Our Latest Perennial Report

Future generations will look back at this time to see the seeds we have passed on and the trees we have planted as archives of our love, to use the phrase Ross Gay offered us at the 2023 Perennial Farm Gathering.

These days, thinking in terms of generations can be pretty sobering. For 10,000 years—the span of human civilization—atmospheric carbon dioxide held steady below 280 parts per million (ppm). When I was born, we had already gone up 62 ppm, from 280 to 342 ppm. 

In 2023, we hit a new record: 424 ppm. That’s another 82 ppm more, in just my lifetime. We’re in a time of accelerating change. How are we responding to that change?

In these reflections, the Savanna Institute community gives me hope of responses that will be meaningful to future generations. There are real climate solutions here. A 2023 study in the academic journal Nature Climate Change made the case that agroforestry may represent the single most climate impactful change that we globally can make in agriculture.
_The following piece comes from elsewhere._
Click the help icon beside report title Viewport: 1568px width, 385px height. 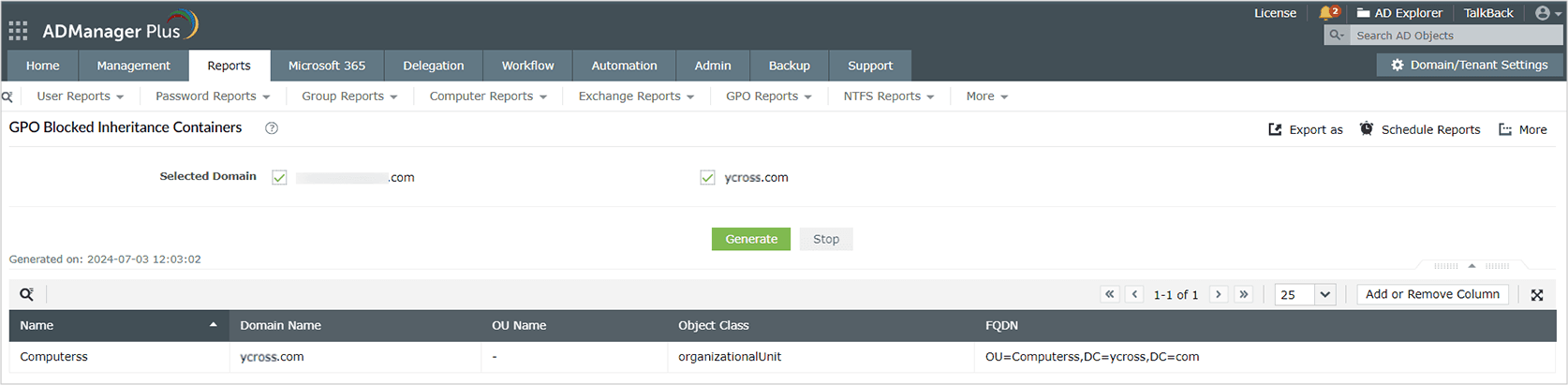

North America is one of the key places where that impact is taking root, with lots of room to grow. 

Why is agroforestry such a powerful climate solution? Trees are really good at photosynthesizing! And when they do, trees pull carbon out of the atmosphere. Trees turn atmospheric carbon into sugars in sap and fruit and seeds, they hold on to carbon as cellulose in wood, and they pump carbon into the soil. 
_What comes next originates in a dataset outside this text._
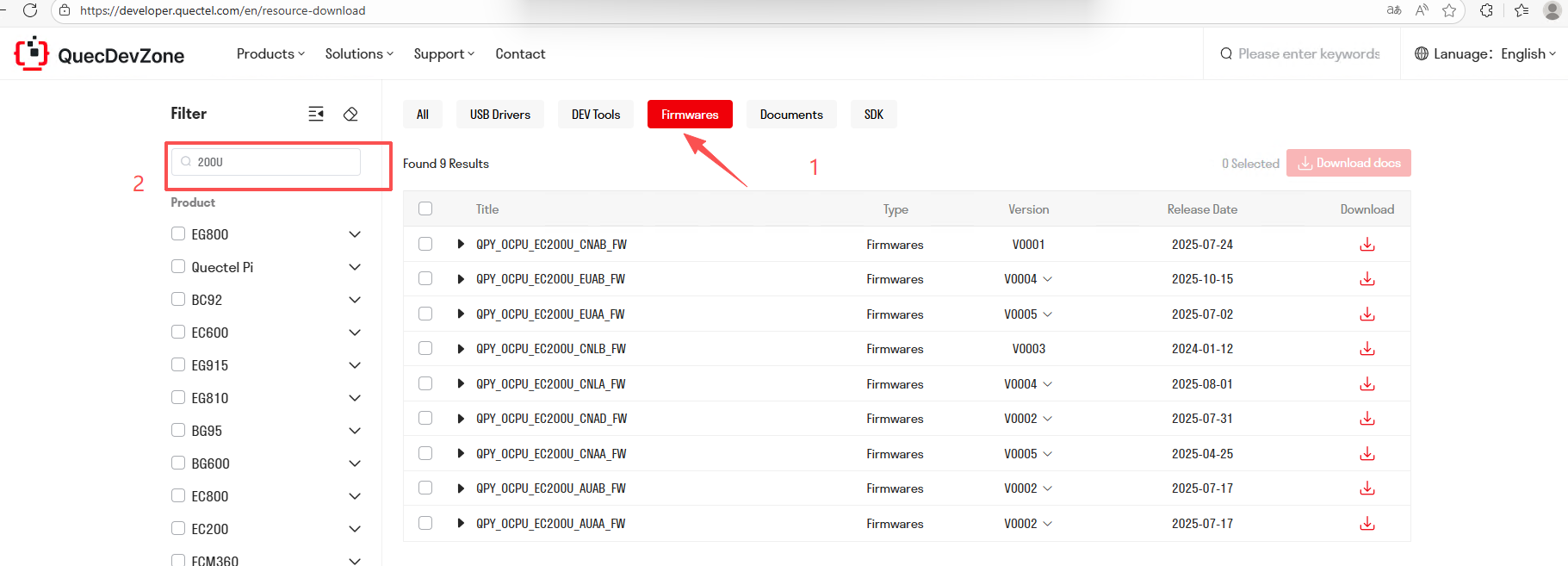The image size is (1568, 566).
Task: Download the QPY_OCPU_EC200U_CNAB_FW firmware file
Action: pyautogui.click(x=1367, y=245)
Farmers have such awesome powers as stewards of photosynthesis. Agroforestry is a toolkit to wield this power to make our farms more productive and resilient and beautiful. And when farms have more trees, the whole world is better off.

“It’s the greatest job in the world to be a chestnut farmer. My dad planted all kinds of trees, and chestnuts just happened to do better than anything else we had. It was a crop that chose me—I didn’t choose to grow them.”
Greg Miller, Route 9 Cooperative, Tree Crop Improvement Program Partner

There are, however, barriers to reaching that better world.  Our amazingly skilled and dedicated staff have zeroed in on these barriers, and we are working to overcome them through partnerships, with cutting-edge research, with on-farm demonstration of new crops and techniques, with boots on the ground on farms across the landscape, and with momentum supplied by our visionary supporters. 
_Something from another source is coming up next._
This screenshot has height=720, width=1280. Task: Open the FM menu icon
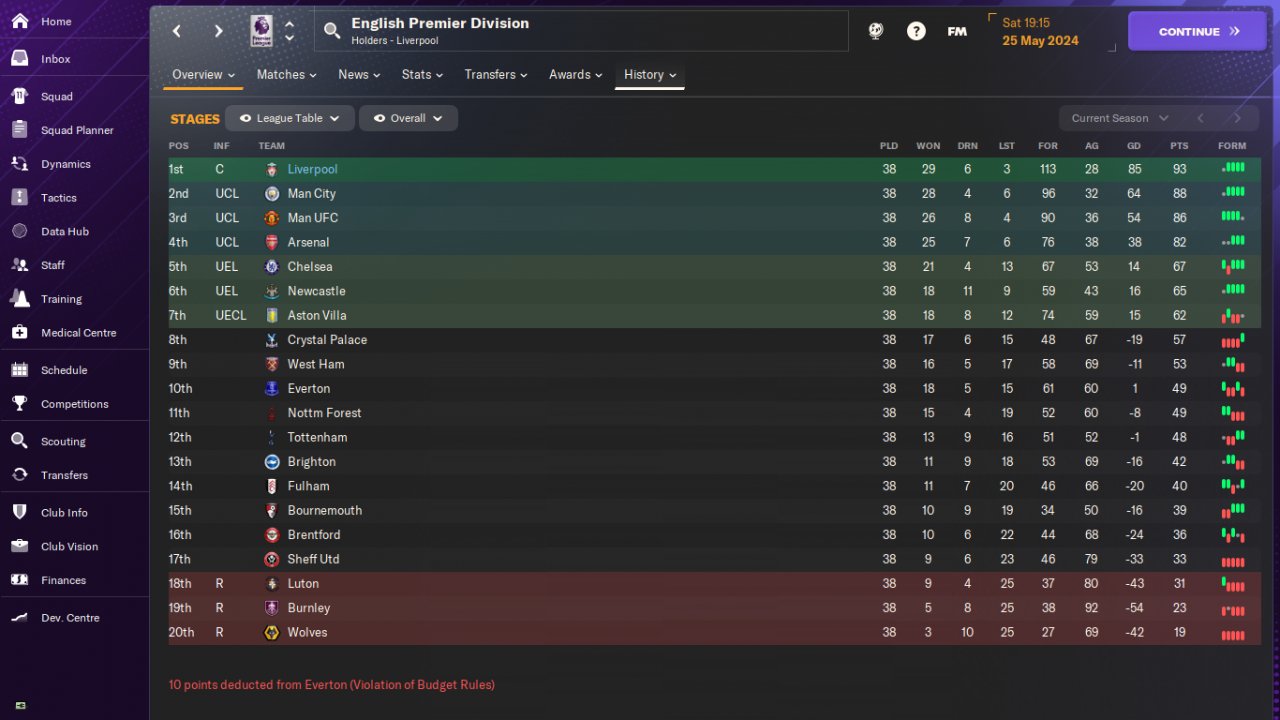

Each year, we release a Perennial Report packed with stories from our community, hopeful milestones toward our vision, and organizational financial reporting. Read the stories and think big picture with us in our latest Perennial Report.

In this Perennial Report, I’m delighted to share what the Savanna Institute and our partners are doing to hasten this better world through agroforestry. Trees on farms contribute to more productive crop and livestock enterprises, more resilient livelihoods in vibrant rural communities, improved soil and water quality, more homes for wildlife, and a transformation of agriculture into a powerful climate solution.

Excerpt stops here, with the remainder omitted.